▸ **Text provided**
But my remaining concern is with the relevance of this to the Doomsday Argument. You write (see your first comment on this page):
2 × j is not your best estimate of N, it is an unbiased estimate - but a requirement to be unbiased often produces strange results. The maximum likelihood estimate of N is j, which makes the doomsday argument worse.
Now, here you yourself use "best" imprecisely (which may have contributed to my own uncertainty). With the Doomsday Argument, isn't an unbiased estimate of N what we're after, rather than a maximum likelihood estimate? To put this in practical terms with bets concerning the marbles (and assuming replacement, for selections by other bettors): if offered a free bet that paid off only when your estimate is no further from the true value of N than some competitor's estimate (which is unknown to you), you'd bet on 2 x j, wouldn't you? Isn't the task in Doomsday to bet on a year that maximises your chances of winning this sort of bet? Picking the exact year of extinction is not the task. So 2 X j seems best for our purpose, and I can't yet see that this is a "strange result". Will you help once more, without yet getting Bayesian (which may in the end be best, I agree)? --Noetica 21:42, 18 Feb 2005 (UTC)
- If I was betting against other people, I would try to get into an area where I thought other people were not betting so as to maximise my chance of winning. But that is a different game, and there are plenty of paradoxes involved in such betting games.

▸ **Set problem**
Decide whether each statement, (a), (b) and (c), agrees with the Doomsday Argument discussion, answering yes or no and quoting the deciding words. (a) The maximum likelihood estimate of N is 2 × j. (b) Picking the exact year of extinction is said not to be the task. (c) The final reply says that when betting against other people, it would aim for an area where others were not betting.

(A block of data)
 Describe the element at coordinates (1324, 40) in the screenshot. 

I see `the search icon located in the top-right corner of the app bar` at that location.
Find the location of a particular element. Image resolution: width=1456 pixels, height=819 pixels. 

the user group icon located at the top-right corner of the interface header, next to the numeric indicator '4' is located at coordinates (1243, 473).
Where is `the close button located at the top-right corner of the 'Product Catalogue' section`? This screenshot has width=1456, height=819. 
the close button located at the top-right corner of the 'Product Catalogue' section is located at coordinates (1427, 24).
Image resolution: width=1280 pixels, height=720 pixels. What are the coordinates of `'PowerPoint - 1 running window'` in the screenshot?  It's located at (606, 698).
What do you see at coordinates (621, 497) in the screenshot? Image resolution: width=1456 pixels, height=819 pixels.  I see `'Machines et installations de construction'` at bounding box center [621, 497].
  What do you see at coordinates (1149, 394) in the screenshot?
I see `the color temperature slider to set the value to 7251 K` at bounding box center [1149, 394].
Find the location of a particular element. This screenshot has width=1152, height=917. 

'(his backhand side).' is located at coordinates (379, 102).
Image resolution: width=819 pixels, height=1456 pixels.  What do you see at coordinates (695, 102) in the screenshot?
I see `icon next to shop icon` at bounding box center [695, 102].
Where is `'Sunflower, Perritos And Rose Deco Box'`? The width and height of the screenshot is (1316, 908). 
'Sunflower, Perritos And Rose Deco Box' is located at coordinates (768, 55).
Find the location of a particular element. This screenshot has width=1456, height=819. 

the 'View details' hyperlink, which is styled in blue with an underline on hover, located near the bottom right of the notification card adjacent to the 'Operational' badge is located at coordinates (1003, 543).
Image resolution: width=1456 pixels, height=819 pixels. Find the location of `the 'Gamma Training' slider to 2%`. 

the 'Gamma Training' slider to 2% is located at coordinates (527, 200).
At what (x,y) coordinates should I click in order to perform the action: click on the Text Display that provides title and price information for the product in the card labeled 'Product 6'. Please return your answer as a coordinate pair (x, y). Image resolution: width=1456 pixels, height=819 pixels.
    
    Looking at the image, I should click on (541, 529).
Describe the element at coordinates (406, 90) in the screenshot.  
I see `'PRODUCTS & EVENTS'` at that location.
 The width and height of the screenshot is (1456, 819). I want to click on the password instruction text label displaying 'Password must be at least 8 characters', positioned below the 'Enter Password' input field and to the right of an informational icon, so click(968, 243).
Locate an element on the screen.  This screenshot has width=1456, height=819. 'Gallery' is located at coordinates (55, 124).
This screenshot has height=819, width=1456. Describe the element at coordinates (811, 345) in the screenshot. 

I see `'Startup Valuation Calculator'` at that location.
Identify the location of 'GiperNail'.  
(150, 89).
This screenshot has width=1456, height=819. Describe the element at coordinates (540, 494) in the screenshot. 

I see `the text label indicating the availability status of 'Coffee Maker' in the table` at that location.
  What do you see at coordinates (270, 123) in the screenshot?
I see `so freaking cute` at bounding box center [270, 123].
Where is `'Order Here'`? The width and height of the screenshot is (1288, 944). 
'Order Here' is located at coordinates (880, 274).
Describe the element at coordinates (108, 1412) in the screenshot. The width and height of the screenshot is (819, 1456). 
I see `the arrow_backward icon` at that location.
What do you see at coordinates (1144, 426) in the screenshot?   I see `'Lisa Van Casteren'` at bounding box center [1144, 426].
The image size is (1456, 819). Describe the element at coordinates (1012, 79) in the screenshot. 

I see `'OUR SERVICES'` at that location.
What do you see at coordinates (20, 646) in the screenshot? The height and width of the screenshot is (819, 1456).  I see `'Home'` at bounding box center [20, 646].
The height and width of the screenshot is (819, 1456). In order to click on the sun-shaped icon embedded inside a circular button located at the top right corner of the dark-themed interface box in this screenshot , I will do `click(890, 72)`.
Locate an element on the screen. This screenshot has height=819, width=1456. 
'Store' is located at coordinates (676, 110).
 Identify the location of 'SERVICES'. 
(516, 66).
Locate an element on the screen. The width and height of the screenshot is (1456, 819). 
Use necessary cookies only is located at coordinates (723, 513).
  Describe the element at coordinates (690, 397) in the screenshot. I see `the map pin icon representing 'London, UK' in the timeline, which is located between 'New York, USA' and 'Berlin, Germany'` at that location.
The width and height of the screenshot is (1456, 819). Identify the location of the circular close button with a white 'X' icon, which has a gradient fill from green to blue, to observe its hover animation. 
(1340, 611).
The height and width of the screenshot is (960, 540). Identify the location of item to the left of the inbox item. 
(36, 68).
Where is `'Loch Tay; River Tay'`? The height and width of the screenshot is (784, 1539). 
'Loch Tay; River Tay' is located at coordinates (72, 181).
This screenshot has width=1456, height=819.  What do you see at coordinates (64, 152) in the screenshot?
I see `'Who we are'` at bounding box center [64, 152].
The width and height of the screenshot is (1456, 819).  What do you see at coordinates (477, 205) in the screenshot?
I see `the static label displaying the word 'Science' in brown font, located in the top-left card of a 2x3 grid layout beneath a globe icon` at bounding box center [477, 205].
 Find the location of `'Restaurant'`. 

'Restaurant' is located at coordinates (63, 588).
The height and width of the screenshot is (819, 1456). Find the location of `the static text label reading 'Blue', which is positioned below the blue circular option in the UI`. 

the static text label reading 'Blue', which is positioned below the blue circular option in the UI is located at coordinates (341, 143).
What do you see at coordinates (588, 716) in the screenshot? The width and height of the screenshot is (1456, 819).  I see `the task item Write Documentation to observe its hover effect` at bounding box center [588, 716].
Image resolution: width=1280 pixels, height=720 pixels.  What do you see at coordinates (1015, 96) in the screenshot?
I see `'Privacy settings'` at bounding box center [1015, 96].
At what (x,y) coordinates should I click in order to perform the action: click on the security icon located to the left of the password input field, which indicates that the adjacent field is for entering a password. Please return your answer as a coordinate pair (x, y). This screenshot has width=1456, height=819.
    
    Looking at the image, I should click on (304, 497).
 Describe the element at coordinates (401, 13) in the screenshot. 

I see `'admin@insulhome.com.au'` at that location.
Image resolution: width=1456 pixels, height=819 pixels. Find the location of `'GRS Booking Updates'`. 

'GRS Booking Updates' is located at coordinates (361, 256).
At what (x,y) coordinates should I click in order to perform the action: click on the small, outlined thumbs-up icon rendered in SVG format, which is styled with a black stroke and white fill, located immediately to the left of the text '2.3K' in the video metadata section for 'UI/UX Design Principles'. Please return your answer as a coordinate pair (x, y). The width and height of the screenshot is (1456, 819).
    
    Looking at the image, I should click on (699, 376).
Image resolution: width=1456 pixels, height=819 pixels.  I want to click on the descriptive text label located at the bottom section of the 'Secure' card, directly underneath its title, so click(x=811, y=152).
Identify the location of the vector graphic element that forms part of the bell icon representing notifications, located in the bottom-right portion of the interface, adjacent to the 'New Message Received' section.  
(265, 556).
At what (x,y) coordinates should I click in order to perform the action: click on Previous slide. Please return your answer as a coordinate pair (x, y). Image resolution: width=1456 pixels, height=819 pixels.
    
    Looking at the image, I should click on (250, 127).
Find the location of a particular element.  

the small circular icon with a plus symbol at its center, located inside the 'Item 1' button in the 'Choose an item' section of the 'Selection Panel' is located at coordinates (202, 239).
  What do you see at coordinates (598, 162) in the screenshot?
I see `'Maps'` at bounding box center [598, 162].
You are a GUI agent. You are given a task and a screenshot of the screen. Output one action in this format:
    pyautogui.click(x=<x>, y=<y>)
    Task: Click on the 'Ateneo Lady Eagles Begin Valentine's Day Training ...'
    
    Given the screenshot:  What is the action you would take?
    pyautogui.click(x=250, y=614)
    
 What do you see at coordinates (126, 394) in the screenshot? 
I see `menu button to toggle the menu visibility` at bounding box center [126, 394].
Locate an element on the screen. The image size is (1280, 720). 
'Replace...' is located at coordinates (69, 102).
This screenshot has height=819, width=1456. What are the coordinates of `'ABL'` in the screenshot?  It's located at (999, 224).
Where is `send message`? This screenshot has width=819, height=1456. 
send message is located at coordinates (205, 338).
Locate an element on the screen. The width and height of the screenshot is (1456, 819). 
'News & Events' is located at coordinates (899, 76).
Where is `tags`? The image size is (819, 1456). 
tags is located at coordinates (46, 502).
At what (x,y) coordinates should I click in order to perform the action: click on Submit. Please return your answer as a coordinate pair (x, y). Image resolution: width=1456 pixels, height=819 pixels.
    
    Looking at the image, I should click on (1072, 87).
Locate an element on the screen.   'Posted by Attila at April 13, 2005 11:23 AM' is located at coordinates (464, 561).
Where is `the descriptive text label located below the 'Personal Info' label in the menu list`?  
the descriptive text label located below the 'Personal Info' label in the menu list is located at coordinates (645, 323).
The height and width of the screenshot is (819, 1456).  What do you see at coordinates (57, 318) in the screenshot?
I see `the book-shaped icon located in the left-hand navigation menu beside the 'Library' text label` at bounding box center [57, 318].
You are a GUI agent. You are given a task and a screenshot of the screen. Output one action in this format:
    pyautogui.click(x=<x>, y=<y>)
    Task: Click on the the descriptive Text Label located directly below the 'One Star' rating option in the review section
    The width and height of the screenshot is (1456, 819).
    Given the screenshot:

▸ **Response**
(a) No: "The maximum likelihood estimate of N is j"
(b) Yes: "Picking the exact year of extinction is not the task."
(c) Yes: "If I was betting against other people, I would try to get into an area where I thought other people were not betting"